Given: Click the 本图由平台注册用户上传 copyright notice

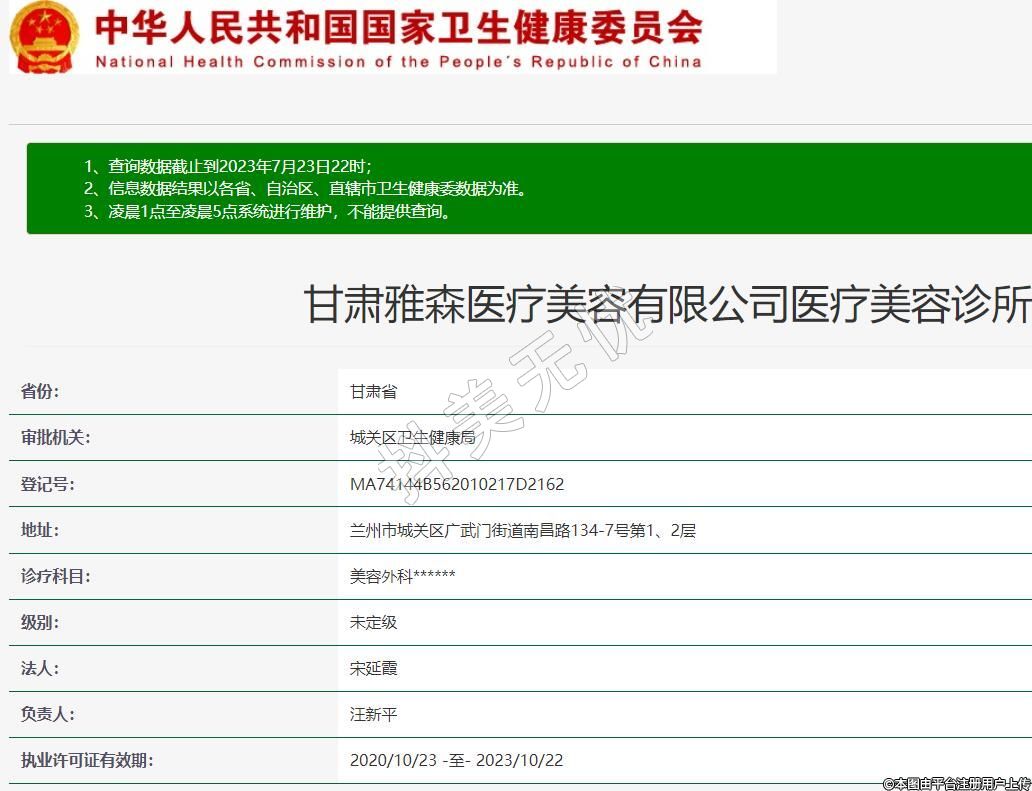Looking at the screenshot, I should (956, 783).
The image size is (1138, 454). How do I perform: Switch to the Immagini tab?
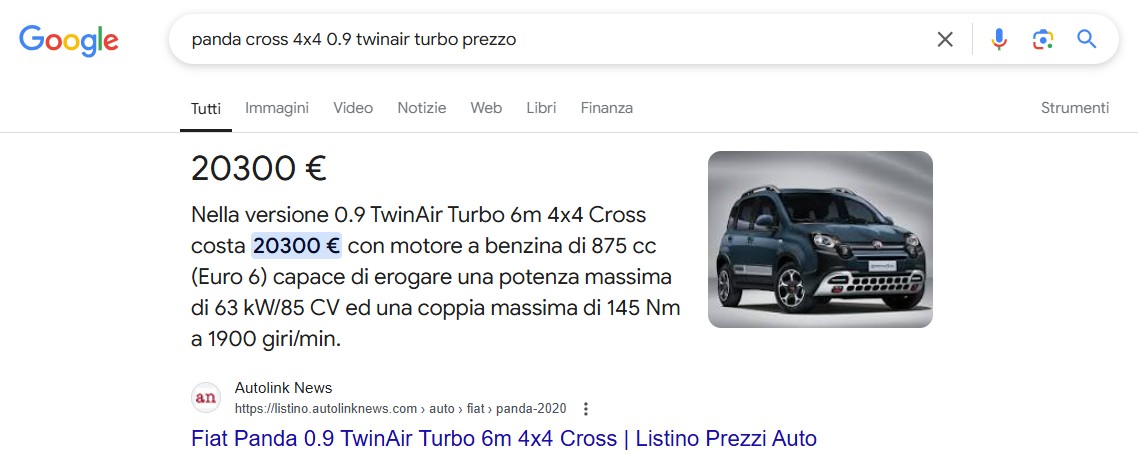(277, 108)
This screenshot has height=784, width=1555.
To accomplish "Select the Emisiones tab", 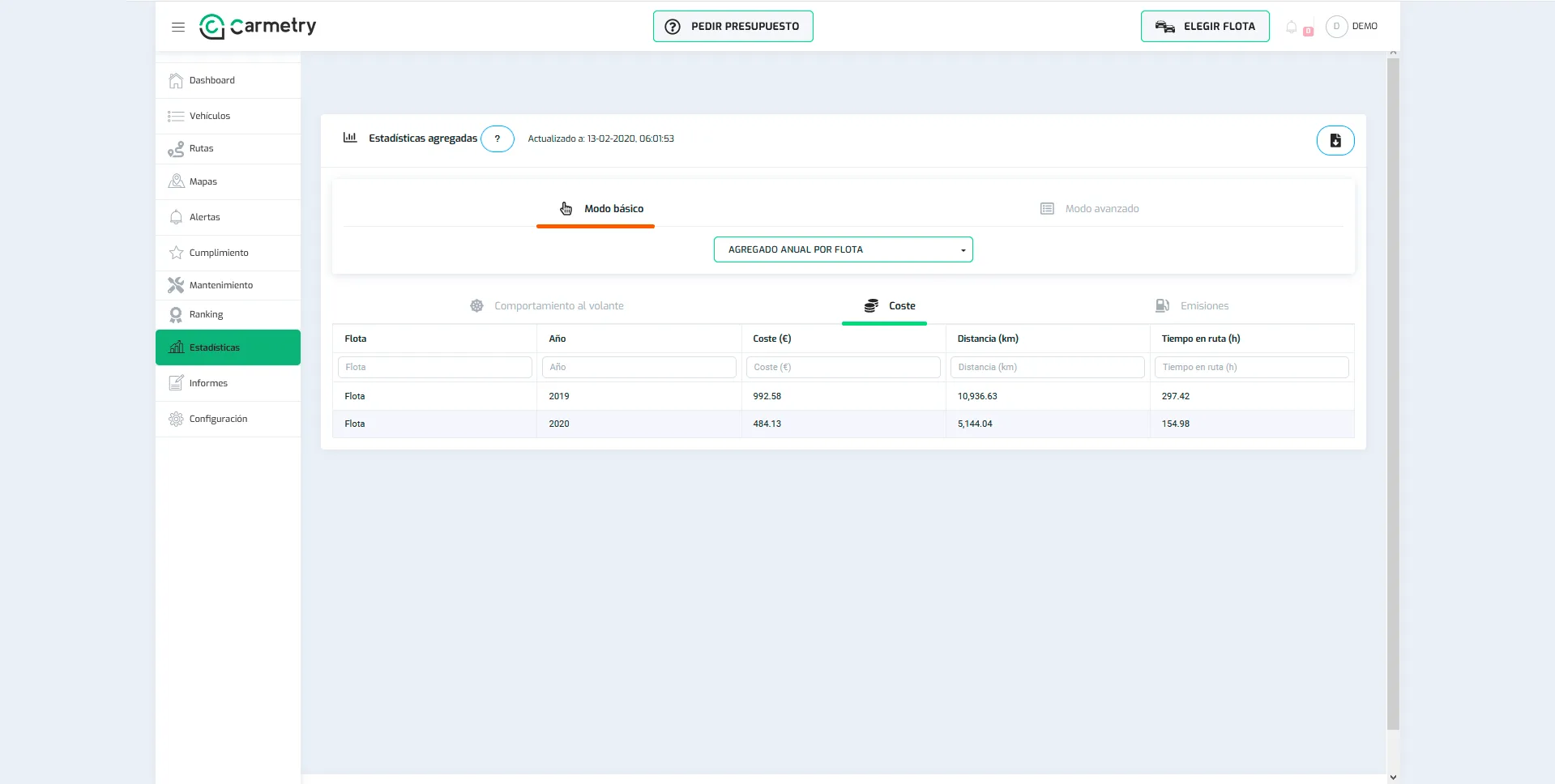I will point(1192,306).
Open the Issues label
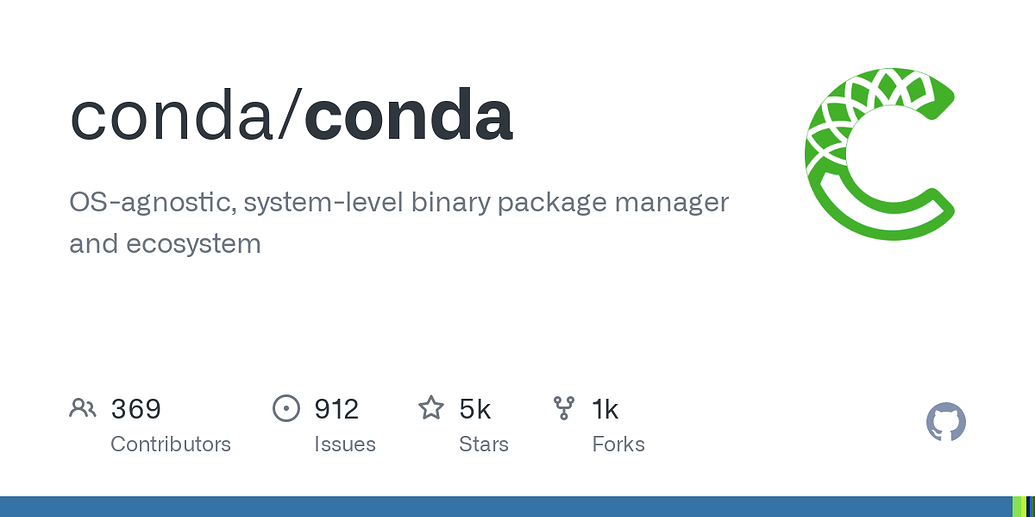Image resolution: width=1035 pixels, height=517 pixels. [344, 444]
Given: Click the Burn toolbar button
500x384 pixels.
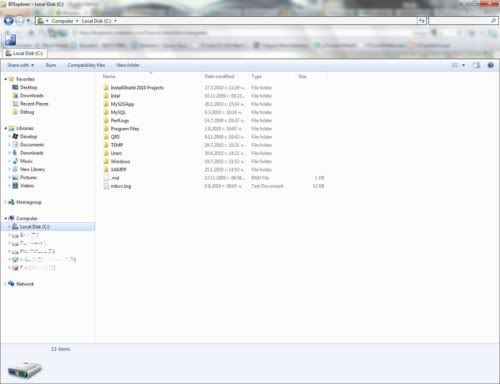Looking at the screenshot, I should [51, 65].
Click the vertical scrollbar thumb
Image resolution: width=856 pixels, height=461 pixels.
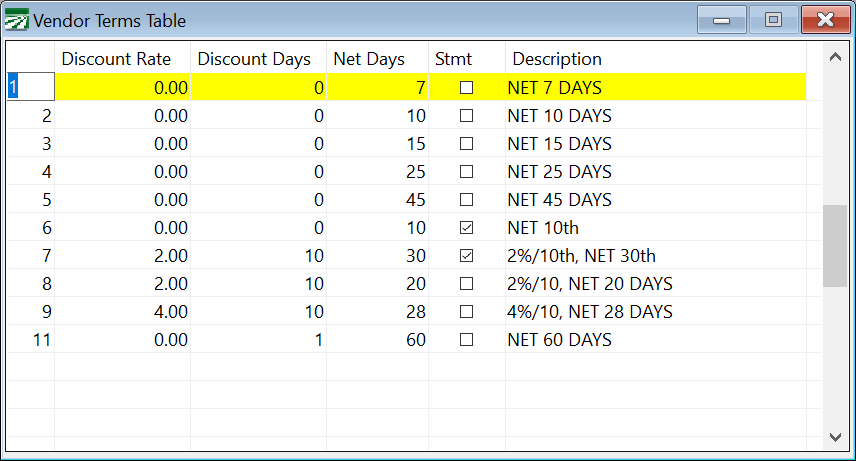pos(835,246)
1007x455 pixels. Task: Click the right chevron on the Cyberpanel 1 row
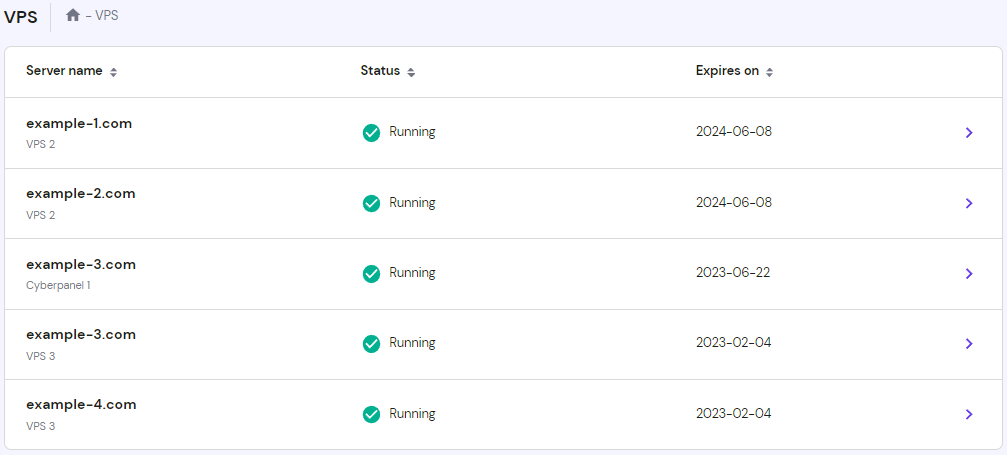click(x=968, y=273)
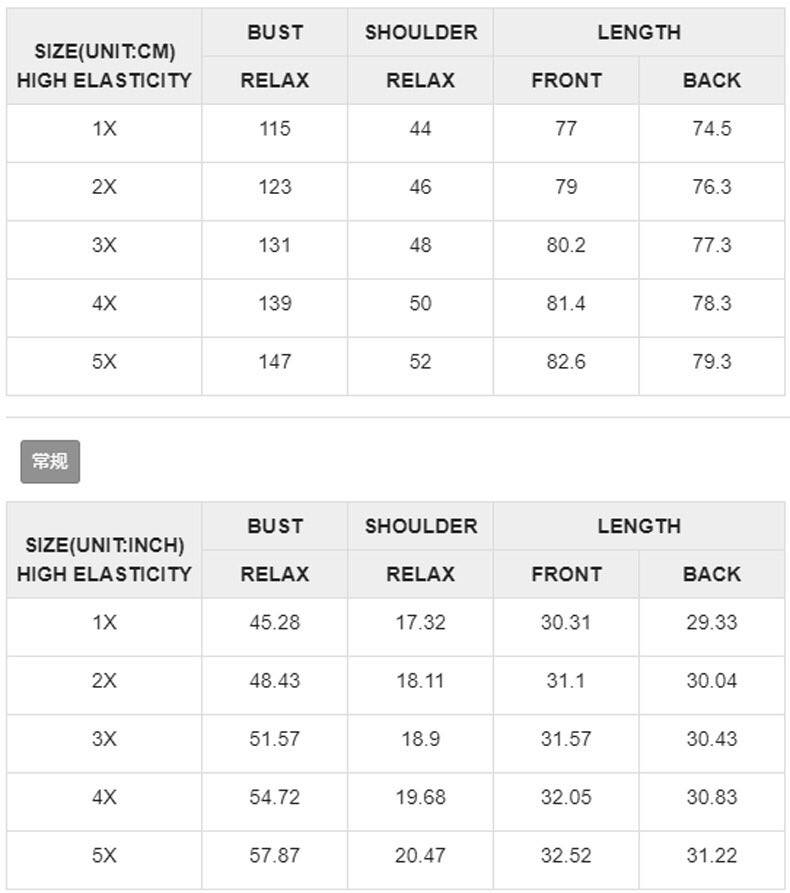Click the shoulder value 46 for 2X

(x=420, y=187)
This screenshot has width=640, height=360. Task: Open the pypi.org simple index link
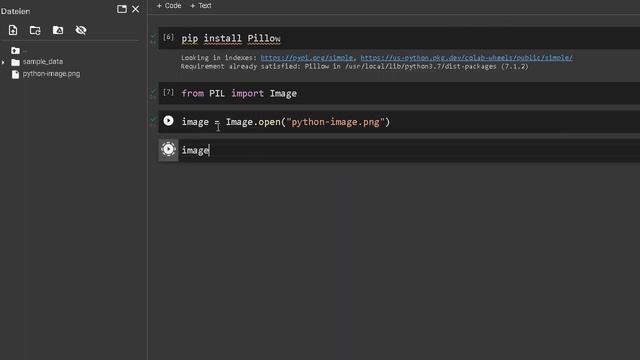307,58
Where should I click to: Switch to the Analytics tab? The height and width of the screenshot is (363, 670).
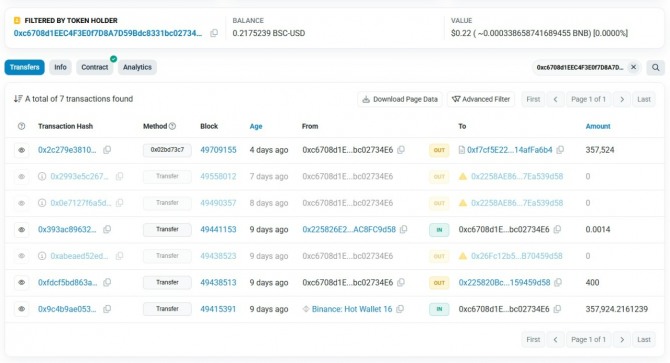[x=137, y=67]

• TASK INSTRUCTIONS: From the records above, copy exactly the lines starting at the one with "Open the Issues label" and ending at the one with "Click the vertical scrollbar thumb", and no others. Pictures stay out.

• RESULT FOR THIS TASK:
Open the Issues label
Image resolution: width=1035 pixels, height=517 pixels. [344, 444]
Given: Click the Burn toolbar button
500x384 pixels.
Looking at the screenshot, I should [51, 65].
Click the vertical scrollbar thumb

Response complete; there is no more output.